5. Discussion and Conclusion

In this work we have taken advantage of transformations provided for the Abel equations of the first kind. Equations of this kind are obtained by a proper general transformation and they represent the reduced forms of two general subclasses of nonlinear autonomous equations of the second order investigated here. Further, in a previous work we have considered a specific Abel equation including arbitrary functions, which can be solved in closed-form, and using another transformation (introduced by Kamke), we have finally derived a sufficient condition yielding an implicit solution of a general (Ab-1) equation. We note in particular that the arbitrary functions are finally eliminated, “allowing” the derivation of this closed-form solution.

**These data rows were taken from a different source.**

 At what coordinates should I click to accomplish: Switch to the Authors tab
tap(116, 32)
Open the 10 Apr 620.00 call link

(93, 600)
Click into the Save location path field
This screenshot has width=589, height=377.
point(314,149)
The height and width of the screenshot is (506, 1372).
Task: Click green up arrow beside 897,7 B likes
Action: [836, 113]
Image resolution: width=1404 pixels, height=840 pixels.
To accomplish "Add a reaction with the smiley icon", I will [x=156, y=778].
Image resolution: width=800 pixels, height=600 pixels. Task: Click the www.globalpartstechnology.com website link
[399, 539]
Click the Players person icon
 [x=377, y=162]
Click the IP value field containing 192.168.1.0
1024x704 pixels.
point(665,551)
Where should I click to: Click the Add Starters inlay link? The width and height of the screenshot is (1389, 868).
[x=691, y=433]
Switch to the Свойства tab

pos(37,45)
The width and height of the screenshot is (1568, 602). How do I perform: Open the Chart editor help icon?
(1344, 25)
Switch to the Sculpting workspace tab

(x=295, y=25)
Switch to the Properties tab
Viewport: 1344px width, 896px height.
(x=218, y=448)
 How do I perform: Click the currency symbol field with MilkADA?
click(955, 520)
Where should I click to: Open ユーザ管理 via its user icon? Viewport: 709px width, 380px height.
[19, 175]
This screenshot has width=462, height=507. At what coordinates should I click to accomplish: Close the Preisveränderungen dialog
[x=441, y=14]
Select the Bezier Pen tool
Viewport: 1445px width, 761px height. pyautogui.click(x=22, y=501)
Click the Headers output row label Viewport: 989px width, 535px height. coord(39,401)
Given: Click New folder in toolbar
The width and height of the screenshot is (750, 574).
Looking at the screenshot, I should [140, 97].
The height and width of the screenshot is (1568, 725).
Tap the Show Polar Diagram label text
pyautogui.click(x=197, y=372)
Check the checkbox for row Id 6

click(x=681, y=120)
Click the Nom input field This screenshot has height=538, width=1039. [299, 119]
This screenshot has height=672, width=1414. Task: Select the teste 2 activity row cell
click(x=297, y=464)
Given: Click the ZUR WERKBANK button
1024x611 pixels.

Moreover in this work, another arbitrary function, introduced in the analysis, takes advantage of the extracted solution (for an (Ab-1) equation), yielding exact one-parameter closed-form solutions concerning the original autonomous equations. Hence we can assert that, although arbitrary, all these functions have been profitably used in the analysis developed in these works.

In conclusion, regarding the choice of appropriate analytical tools we can claim that the use of Abel equations of the first kind gains an advantage over other analytical methods as far as certain general classes of autonomous nonlinear second-order ODEs, as well as equivalent to these forms two-dimensional autonomous nonlinear systems of first-order ODEs, are concerned.